Ignoring the grating nickname, Wynne nodded slowly, as if a realization were dawning on him. "Ah, so that's what this is," he said, swirling his glass idly. "You want to relive that last drunken weekend before I left. Sorry, but I've been seeing someone. A few someones, actually, but that's inconsequential."
Hearing about the fate of his friends didn't faze him. They had always been reckless. So were Wynne and Peter, but they had been the more talented ones. They usually were able to fix their mistakes.
"It's always inconsequential." Inside his expensively casual jacket, Peter's shoulders went up and down in a shrug that said 'who cares?' "This is a dump, by the way," he added, indicating their surroundings. "I would have thought you'd have found some better digs than these. Did your allowance get cut off?"
He sampled his drink again, looked at Wynne's distorted image through the alcohol. "This is a working vacation for me," he continued once he'd set the glass back down. "I've been studying, like I said. Figured to have some new practicing space."
Wynne rolled his eyes impatiently and slid his sunglasses back on. "I don't live here," he replied snappishly, his hand gesturing around them. This was terrible news, but his face indicated nothing. How was he ever to establish himself with infuriating Peter popping up wherever he went? How did a damned watch get left behind, anyway? He sulked against his chair, wondering if his friend -- and that term was very loosely used, if Wynne did say so himself -- was handling the Florida sun. He had acquired a bit of a tan himself, but for the most part, his dealings happened during the night.
"Well, this isn't your space," he said briskly. "It's mine. Go to Miami, it's bigger."

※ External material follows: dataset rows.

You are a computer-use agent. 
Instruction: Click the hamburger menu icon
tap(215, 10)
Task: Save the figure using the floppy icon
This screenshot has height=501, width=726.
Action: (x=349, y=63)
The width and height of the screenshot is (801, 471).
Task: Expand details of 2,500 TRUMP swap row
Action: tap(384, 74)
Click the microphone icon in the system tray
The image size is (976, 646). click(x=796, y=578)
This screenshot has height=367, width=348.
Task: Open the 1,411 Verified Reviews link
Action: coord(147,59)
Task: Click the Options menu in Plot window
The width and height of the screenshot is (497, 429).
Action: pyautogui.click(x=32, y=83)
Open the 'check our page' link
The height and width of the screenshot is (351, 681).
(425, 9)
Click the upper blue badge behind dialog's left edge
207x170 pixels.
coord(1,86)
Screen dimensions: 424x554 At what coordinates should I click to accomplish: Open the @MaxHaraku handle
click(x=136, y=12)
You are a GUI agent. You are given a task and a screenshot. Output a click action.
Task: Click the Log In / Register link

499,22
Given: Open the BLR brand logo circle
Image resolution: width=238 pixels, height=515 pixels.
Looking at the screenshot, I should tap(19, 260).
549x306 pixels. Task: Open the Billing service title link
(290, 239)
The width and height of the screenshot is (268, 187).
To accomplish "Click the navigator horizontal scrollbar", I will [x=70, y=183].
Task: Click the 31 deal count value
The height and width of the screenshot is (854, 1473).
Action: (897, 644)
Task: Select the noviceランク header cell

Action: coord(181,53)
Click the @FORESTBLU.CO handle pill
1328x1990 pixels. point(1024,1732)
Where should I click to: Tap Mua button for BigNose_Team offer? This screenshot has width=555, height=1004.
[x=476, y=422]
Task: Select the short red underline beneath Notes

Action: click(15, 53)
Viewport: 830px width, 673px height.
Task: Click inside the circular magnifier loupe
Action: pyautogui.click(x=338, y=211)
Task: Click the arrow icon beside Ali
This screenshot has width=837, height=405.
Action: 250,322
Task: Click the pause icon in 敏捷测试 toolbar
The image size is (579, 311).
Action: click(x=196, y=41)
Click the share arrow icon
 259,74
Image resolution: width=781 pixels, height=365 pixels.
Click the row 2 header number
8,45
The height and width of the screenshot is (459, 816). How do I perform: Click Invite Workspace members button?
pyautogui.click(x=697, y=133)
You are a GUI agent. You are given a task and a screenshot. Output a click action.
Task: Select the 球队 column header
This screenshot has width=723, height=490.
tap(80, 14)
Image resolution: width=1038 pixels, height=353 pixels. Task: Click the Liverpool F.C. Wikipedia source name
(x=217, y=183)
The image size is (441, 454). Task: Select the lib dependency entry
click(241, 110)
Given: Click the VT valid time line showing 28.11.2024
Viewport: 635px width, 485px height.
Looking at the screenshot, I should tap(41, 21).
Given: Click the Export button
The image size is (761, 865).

"I don't like Miami, its full of old people." Like every teenager in the first blush of youth, Peter disliked the company of the old, which meant anyone over the age of forty-five. He took out his Blackberry and examined it briefly, then tucked it out of sight again. "The Keys are more private, and the last time I looked it was a free country. I'm sure you can share." It wasn't a request.
"I've got a condo down near the beach, and I'm going to be partying this weekend. Lots of booze, some good coke, as many girls as I can get hold of. You're invited for old times' sake. We're the last two left alive. We should celebrate."
He smirked, but it was a poor mask for the annoyance that was currently circulating through his system. At least it distracted him from the low-grade hangover. "Ah, yes. A party near the beach. How novel for me, living here for four years." Wynne tucked his phone into his blazer pocket and threw two twenties onto the table for a tip. "I'll see if I can carve something out in my schedule." The twenty-year old stood and glanced briefly at the sun.
"Just don't get in my way," he said after a long moment. "I have my own thing here now."
Peter smiled, but the expression was flat, like watching a doll smile. His eyes were watchful. "Wouldn't dream of it, friend," he said mildly, and he was really beginning to want something stronger than a drink. But it could wait. "Like I said, there's no reason we can't share. We always did before. This can be the same way."
Wynne shot him a doubtful look before turning his back on Peter and walking over to the valet stand. He had liked not having to share anymore...
Peter watched him go, and the smile gradually vanished, his facial muscles relaxing as if it had made him uncomfortable. He finished his drink, and when the server came to take the glass away he ordered another on Wynne's account. He needed some time to really take things in, see how the wind blew. Time to figure out what he was doing, and what his old buddy was up to. How to disrupt things.